TRY IT
The expected answer is all of the entries, written out exactly.

### ENTRIES SUPPLIED ###

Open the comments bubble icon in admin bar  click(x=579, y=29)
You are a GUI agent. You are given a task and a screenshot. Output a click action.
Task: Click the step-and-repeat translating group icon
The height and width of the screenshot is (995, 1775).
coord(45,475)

###

RESPONSE TO THE EXERCISE
Open the comments bubble icon in admin bar  click(x=579, y=29)
You are a GUI agent. You are given a task and a screenshot. Output a click action.
Task: Click the step-and-repeat translating group icon
The height and width of the screenshot is (995, 1775).
coord(45,475)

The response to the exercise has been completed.